(Stored data entries)
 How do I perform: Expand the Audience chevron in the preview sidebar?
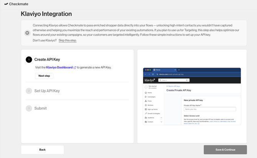tap(161, 118)
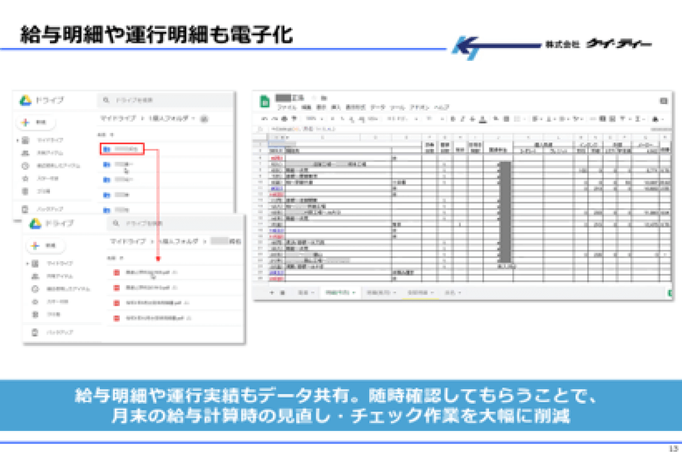Open the text color picker icon
This screenshot has height=455, width=682.
tap(483, 119)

▶ [Work item] Return every entry above exactly as written, minus the pictures.

▶ [Solution to the problem]
 How do I perform: Expand the Audience chevron in the preview sidebar?
tap(161, 118)
Open the text color picker icon
This screenshot has height=455, width=682.
tap(483, 119)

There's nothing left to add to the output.